London Colosseum ise iç mimarisi gotik tasarım ve tavanı ile muhteşem bir tiyatro binası… Geçen sene bu zamanlar 1 Ağustos’ta, sade ve sadece ünlü tenor grubu ILl Divo’yu (izlemek isteyenler için 26 Eylül İstanbul Kuruçeşme Arena’da) bu ambiansta dinlemek için oradaydım... Yaklaşan konser saatine yakın, İngiliz lady ve lordları arabalarından inerken giydikleri tuvaletler ve suitler ile sanata gösterdikleri saygıyı çok iyi gözlemleyebiliyor ve bu şehrin sanatla yıllar yılı iç içe yaşayıp ayakta kalmasını rahatlıkla anlayabiliyorsunuz...
O2 Stadium Arena…
Canary Warf Manhattan’daki Wall Street benzeri Londra'nın finans merkezi... Siyah takımlı bay ve bayanların hızlı hızlı yemeklerini yiyip iş çıkışı ünlülerin verdikleri konser ve gece hayatı arenası.
Burası bir durak sonrası yani O2 (ismini Londra'nın telekomünikasyon firması markası sponsorluğundan almıştır) ben burada birçok konserden sadece 12.10.2010’da Andrea Bocelli icin bulundum... Konsere erken gidenler için Canary Warf’a uğrayıp vakit geçirebilirsiniz ya da O2 içindeki British Musical Museum’u ziyaret edebilirsiniz...
Küçük bir anekdot: tiyatroya girerken çıkarken veya arada tüm izlemiş olduğunuz konser ve gösterilerin 5£ civarı satın alabileceğiniz kitapçıkları ile hem konser ve (cast) oyuncu, sanatçı, sanat yönetim kadrosun biyografileri hakkında bilgi sahibi olmak hem de hatıra olarak biletleri ile saklayabilirsiniz…
Restaurant
"Iberica" bir İspanyol restoranı en yakın metro durağı Greatportland Station... Enfes şarapları ve leziz etleri ile harika tatları size sunuyor. Arzu ettiğiniz tüm sos ve zeytin yağlar, kuru etler, zeytinler, mağazada satışa sunulmak üzere sergileniyor… (ben sarımsaklı, yeşil zeytinli ve çörek otlu zeytinyağını aldım ve bitmemesi için kasına gözüne baktım;) )

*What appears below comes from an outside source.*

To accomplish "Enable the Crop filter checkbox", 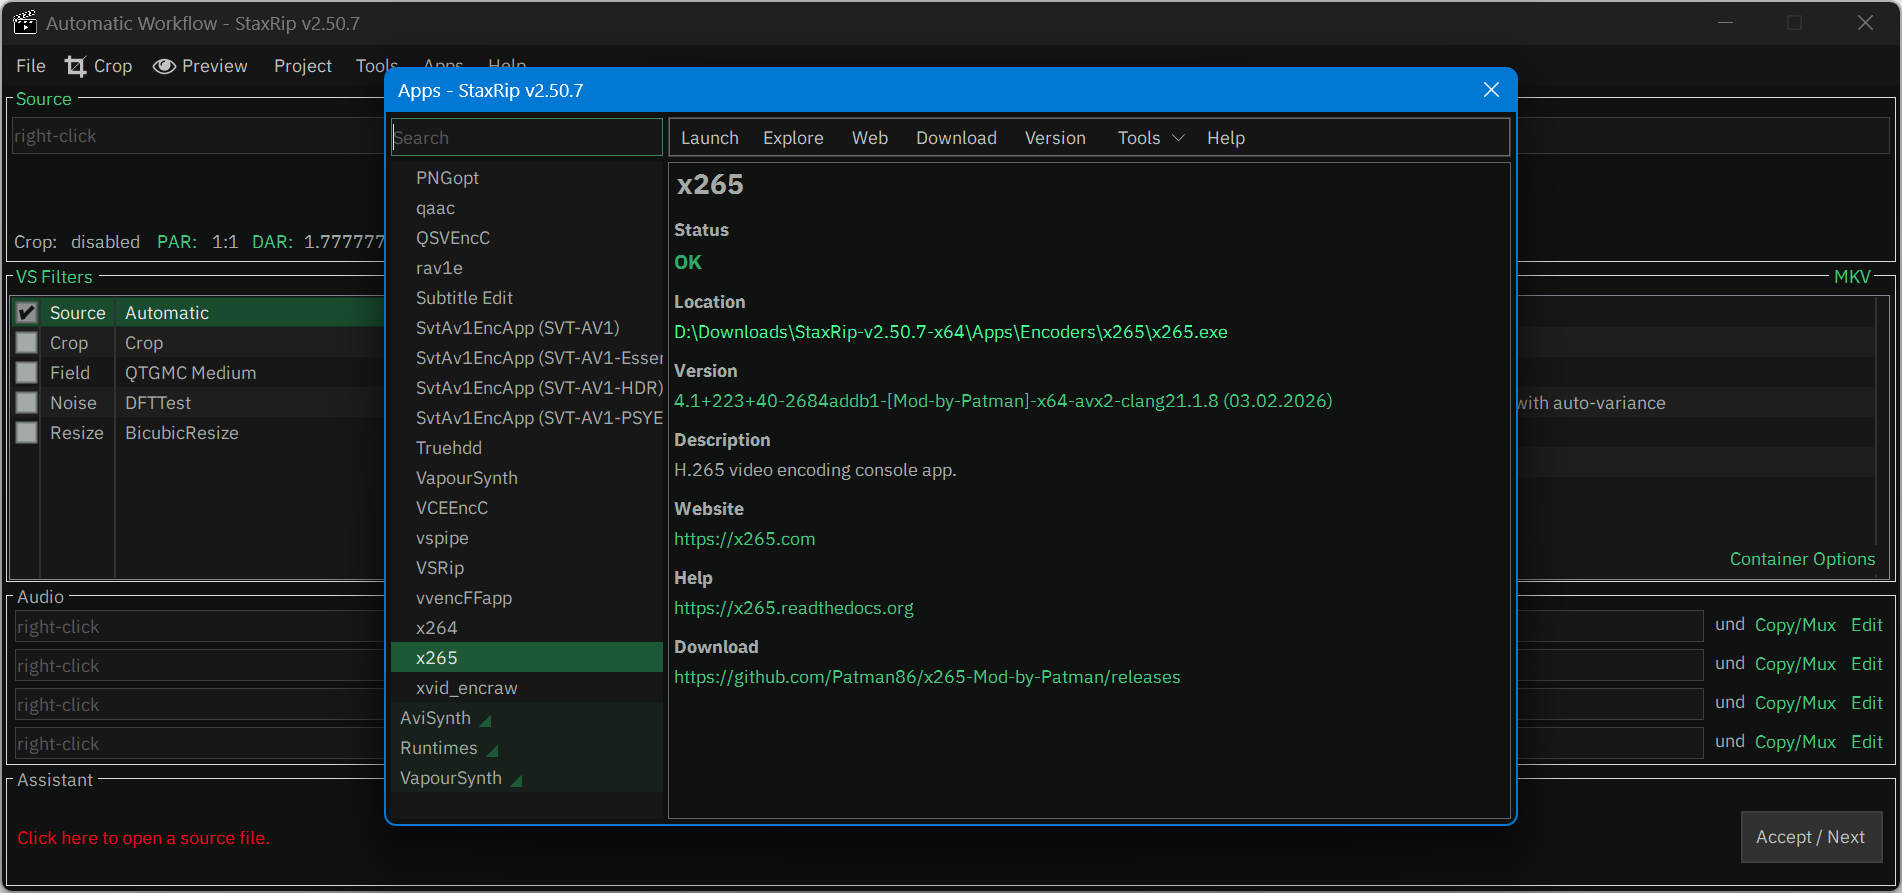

Baktınız, içiniz dışınız Avrupa stili oldu ve canınız Türk yemeği çekti, mesela ben yoğurtsuz ve Türk kahvesiz yapamam...

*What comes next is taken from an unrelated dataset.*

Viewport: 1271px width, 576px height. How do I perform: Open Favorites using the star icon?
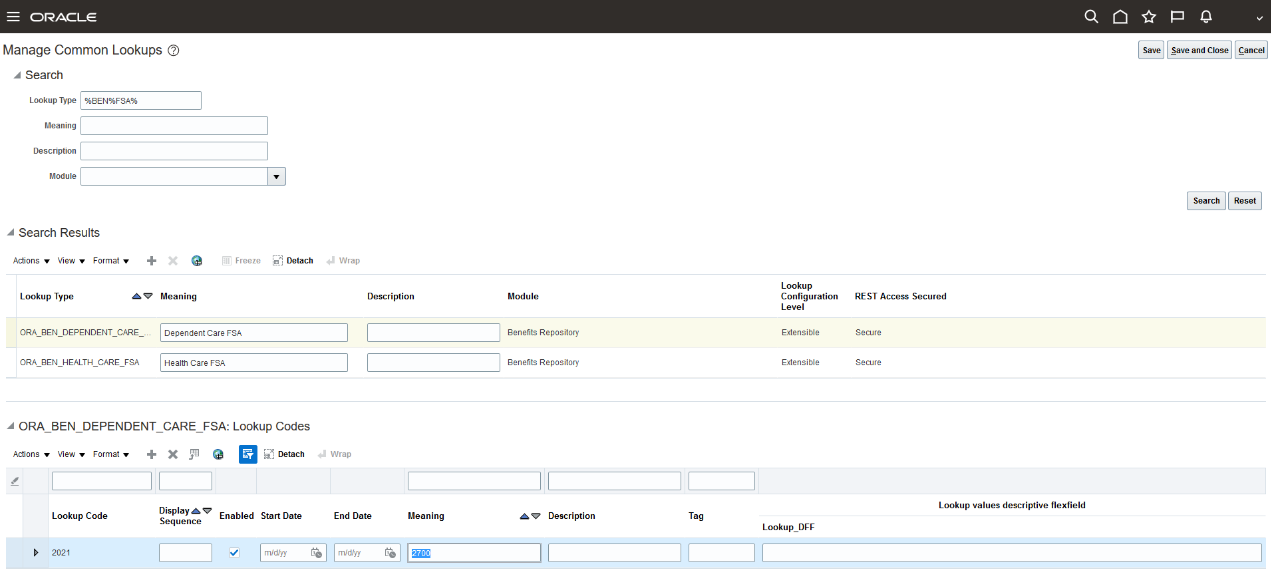point(1149,17)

Greatportland Station İstanbul meze... "İstanbul meze", Greatportland Station durağının hemen üstünde... Bütün Türk yemekleri ve taze yoğurtları ayranları ve burada da yapılan enfes Türk kahvesi ile memleket özleminizi bir nebze giderebilirsiniz.
Türk kahvesi için medarı iftarımız kahve dünyasi Piccadlly’de Kasım ayında, (tasarımı ve projesi Londra'da olan bir Türk tasarımcıya ait) ilk şubesini açmış bulunuyor... Fiyatlar ayni, Türk kahvesi 3£ lokum ikramı burada da mevcut. 2011 Christmas Eve’de Londra’dayım ve bence Kahve Dünyası’nı ziyaret eden İngilizler bağımlısı olmuş bile… Her yer bomboş; ama Kahve Dünyası dopdoluydu... Ve küçük bir anekdot, en güzel, devasa cam ağacında kendilerini bu şehre ve kahve konusunda uzman rakiplerinin yanına bir an önce entegre etmek için sanıyorum, onlar da gördüm. Tebrikler!
"Nobu" Bir Japon Klasiği
Dubai Palm Atlantis ve Manhattan şubesini de ziyaret ettim tatlar ayni ancak gelen misafirler ve ambians bambaşka... Londra'da iki şubesi var benim favorim 19 Old Park Lane, bu restorana iki defa ziyaret ettim... Örnek: Doğum günümü kutlamak için (Ekim ayı) en yakın kız arkadaşım ile Londra’ya gitmiştik. Rezervasyonumuzu haftalar öncesinden Eylül başında yaptık.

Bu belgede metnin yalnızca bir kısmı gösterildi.